Life-extending lung cancer nivolumab drug approved

Writer AA GillImage source, Getty Images

A life-extending lung cancer drug will be made immediately available to NHS patients in England, say advisers.

Campaigners, including the late Sunday Times restaurant critic AA Gill, have repeatedly called for access to the immunotherapy, which can add months to life.

Scotland already offers nivolumab to people with advanced disease who have also tried chemotherapy.

England's drugs watchdog had originally said nivolumab was too expensive.

More life

In new draft guidance, the National Institute for Health and Care Excellence, external (NICE) has approved nivolumab through the fast-track Cancer Drugs Fund, external while more evidence is gathered on its cost-effectiveness.

That means some patients - about 1,300 people with advanced squamous and non-squamous non-small cell lung cancer (whose tumours express a molecule called PD-L1) - will now be eligible for the drug.

It is not the first immunotherapy drug available for advanced lung cancer - pembrolizumab was approved for use in December 2016 - but nivolumab hit the headlines during AA Gill's final weeks.

He described nivolumab as "more life spent on Earth - but only if you can pay".

Research has shown that nivolumab increases the number of patients still alive after three years of treatment by two- or three-fold, depending on the type of lung cancer they have.

Image source, Getty Images
Image caption,

AA Gill, pictured with his partner of 23 years Nicola Formby

The former smoker was diagnosed with lung cancer that had spread to his neck and pancreas, with tumours that were inoperable and unsuitable for radiotherapy.

Gill said he had been denied a drug - costing about £5,000 a month - that may have helped him live "considerably" longer and was the weapon of choice for "every oncologist in the First World".

What is Nivolumab?

Nivolumab (brand name Opdivo) is a type of immunotherapy that stimulates the body's immune system to fight cancer cells.

It works by interrupting the chemical signals that cancers use to convince the immune system they are healthy tissue.

Patients can have nivolumab into a vein as a drip.

It is used to treat advanced melanoma, blood cancer (Hodgkin lymphoma), kidney cancer and the most common type of lung cancer - non small-cell lung cancer.

It is also used in clinical trials for other types of cancer.

Prof Carole Longson, from NICE, said: "We know that nivolumab is clinically effective for some people with lung cancer, but the full extent of its benefit is not clear.

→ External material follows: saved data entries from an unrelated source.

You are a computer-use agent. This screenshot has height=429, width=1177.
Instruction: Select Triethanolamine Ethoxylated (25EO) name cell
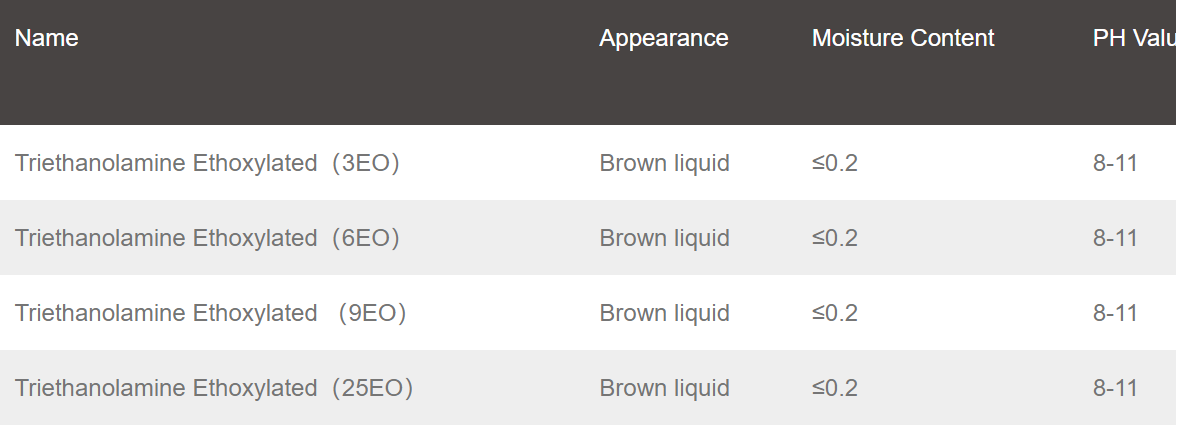214,388
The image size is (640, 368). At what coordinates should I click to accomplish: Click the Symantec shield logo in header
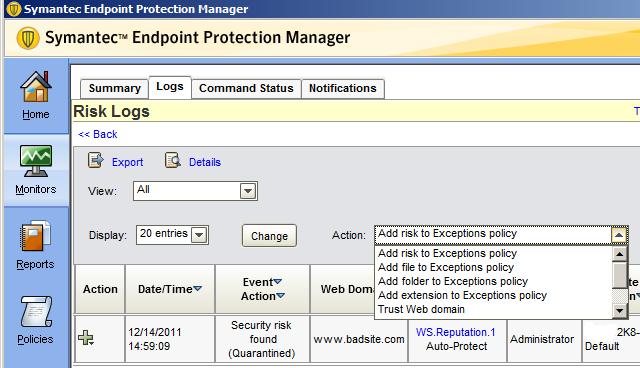tap(28, 38)
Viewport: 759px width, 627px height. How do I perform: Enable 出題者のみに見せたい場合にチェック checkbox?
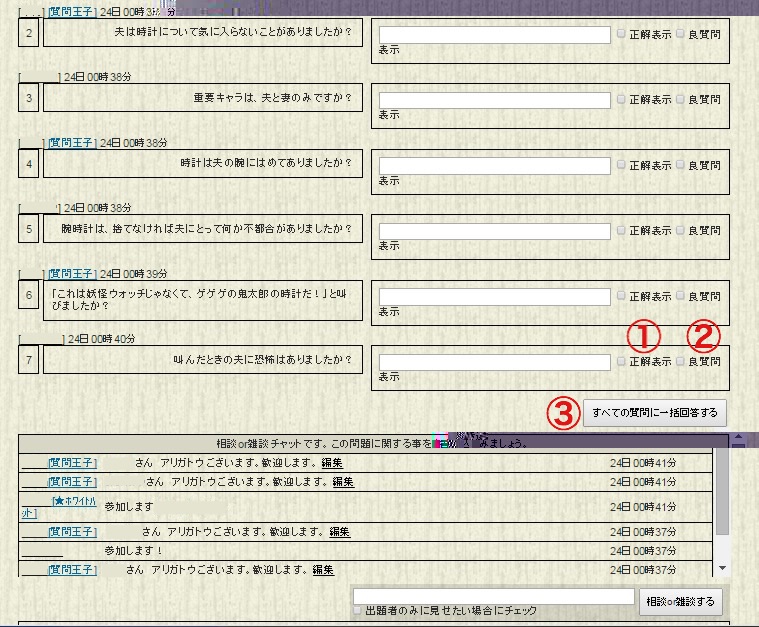coord(358,610)
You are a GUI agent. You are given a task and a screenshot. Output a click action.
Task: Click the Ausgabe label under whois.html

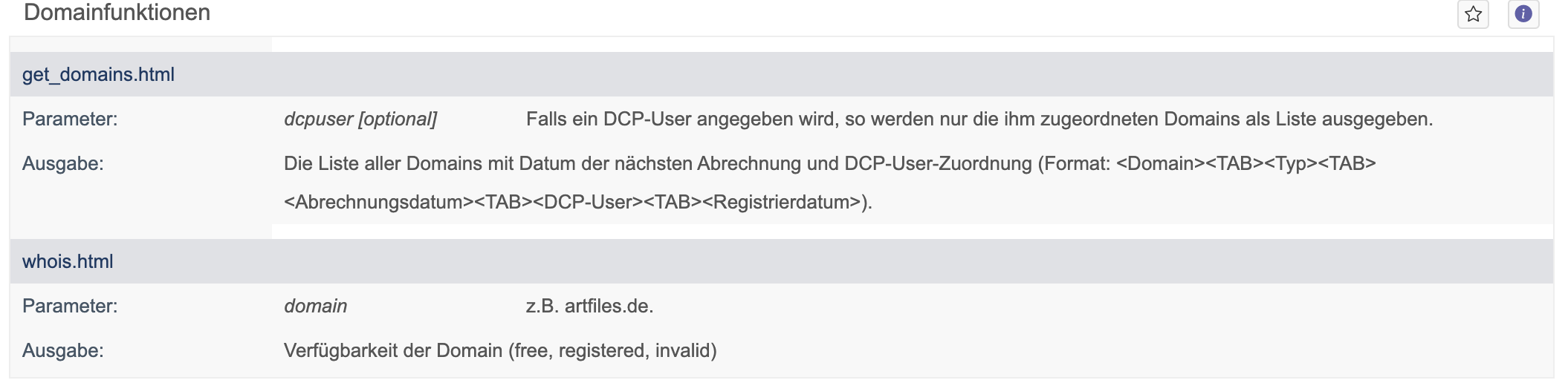coord(63,350)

"This new deal means that we can give patients access to what we know is a promising treatment whilst more evidence is gathered on its value."

Prof Paul Workman, from the Institute of Cancer Research, in London, said: "Immunotherapies are currently very expensive, but one of the ways to make them more cost-effective is to direct them to patients most likely to respond. Today's decision is a welcome step in the right direction."